Sunday, May 11, 2008

Some differences between XQuery 1.0 and XSLT 2.0

I can think, of following differences between XQuery 1.0 and XSLT 2.0:

1. In XQuery 1.0, functions need to be declared before use. While in XSLT 2.0, functions may be defined anywhere in the stylesheet (provided, that the function body is a child of the element, xsl:stylesheet).

2. In XQuery 1.0, the XML Schema namespace, http://www.w3.org/2001/XMLSchema is not required to be declared for using the prefix, xs:. While in XSLT 2.0 XML Schema namespace needs to be declared, if any reference to the prefix xs: is made in the XSLT stylesheet.

3. XQuery 1.0 has (seems to me) stronger static typing than XSLT 2.0. For e.g., to return a xs:string value from a function in XQuery 1.0, we cannot simply write, $people/person[fname = $fName]/lname/text(). But instead we have to do for example, xs:string($people/person[fname = $fName]/lname/text()).
While in XSLT 2.0, an expression like $people/person[fname = $fName]/lname is able to return a xs:string value (if element 'lname' contains a text only data).

4. Moreover, an XQuery program is not a template based program description (as is a XSLT, stylesheet). The XQuery syntax looks to me, a mix of procedural and declarative syntax.

It's also true that, XSLT and XQuery are both functional in nature. But that's a similarity, between these two languages!

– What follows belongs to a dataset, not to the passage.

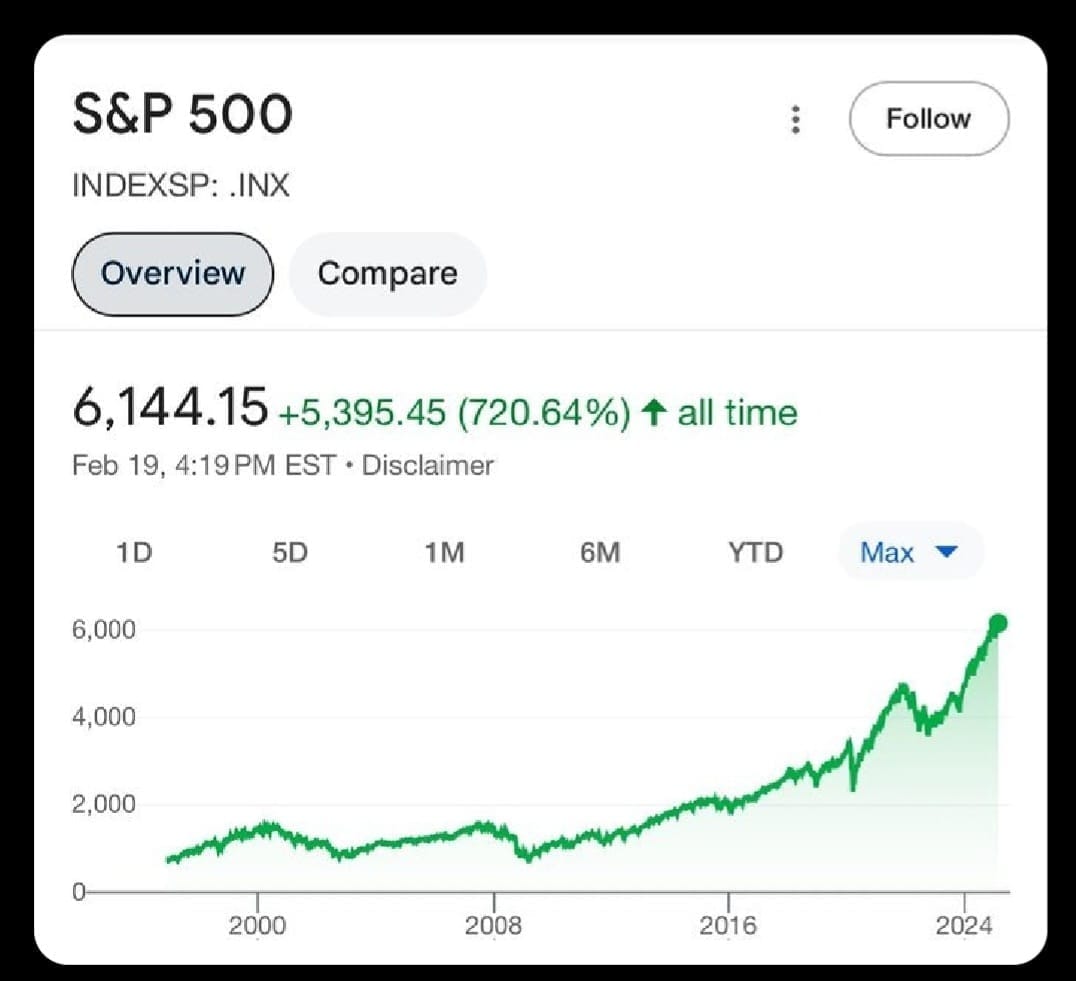Switch chart to 5D range
The height and width of the screenshot is (981, 1076).
click(289, 552)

Following are an XQuery 1.0 and XSLT 2.0 examples which illustrate the above points:

Input XML:
<?xml version="1.0" encoding="UTF-8"?>
  <people>
    <person>
      <fname>Mukul</fname>
      <lname>Gandhi</lname>
    </person>
    <person>
      <fname>Rohit</fname>
      <lname>Rawat</lname>
    </person>
  </people>

XQuery program:
declare namespace my = "http://localhost/functions";

declare function my:getLastName($people as element(), $fName as xs:string)
as xs:string
{
   xs:string($people/person[fname = $fName]/lname/text())  
};

<person>
  <fname>Mukul</fname>
  <lname>{my:getLastName(doc("../Data/test.xml")/people, "Mukul")}</lname>
</person>

XSLT 2.0 stylesheet:
<?xml version="1.0" encoding="UTF-8"?>
<xsl:stylesheet xmlns:xsl="http://www.w3.org/1999/XSL/Transform"
                version="2.0"
                xmlns:xs="http://www.w3.org/2001/XMLSchema"
                xmlns:my="http://localhost/functions"
                exclude-result-prefixes="xs my">

<xsl:output method="xml" indent="yes" />

<xsl:template match="/">
  <person>
    <fname>Mukul</fname>
    <lname><xsl:value-of select="my:getLastName(people,'Mukul')" /></lname>
  </person>
</xsl:template>

<xsl:function name="my:getLastName" as="xs:string">
  <xsl:param name="people" as="element()" />
  <xsl:param name="fName" as="xs:string" />

  <xsl:sequence select="$people/person[fname = $fName]/lname" />

</xsl:function>

</xsl:stylesheet>


Michael Kay shared following observation on xsl-list:
XQuery tends to work better when you want to extract a small amount of information from a large document and ignore the rest. XSLT tends to work better if you want to keep most things the same and make a few small changes. Of course there's a range of tasks between those extremes.

2 comments:

vladimir said...

1. The example about static typing is not perfectly valid. The difference is in allowing implicit cast in the xslt. The cast exists anyway.

2. I would point to a drastically difference between "for" construct in xpath 2.0 and the one in the xquery.

I do not understand WG's reasoning here.

3. The other difference is advanded work with regex in xslt 2.0 "xsl:analyze-string".

4. tunnel parameters, the feature you can model in xquery in no way.

5. xsl:result-document to to produce multiple results in xquery.

Mukul Gandhi said...

Thanks for your remarks ...

I think static typing is more about asking the programmer to specify data typing in the code. So I would think that an explicit cast is a stronger static typing feature than implicit cast.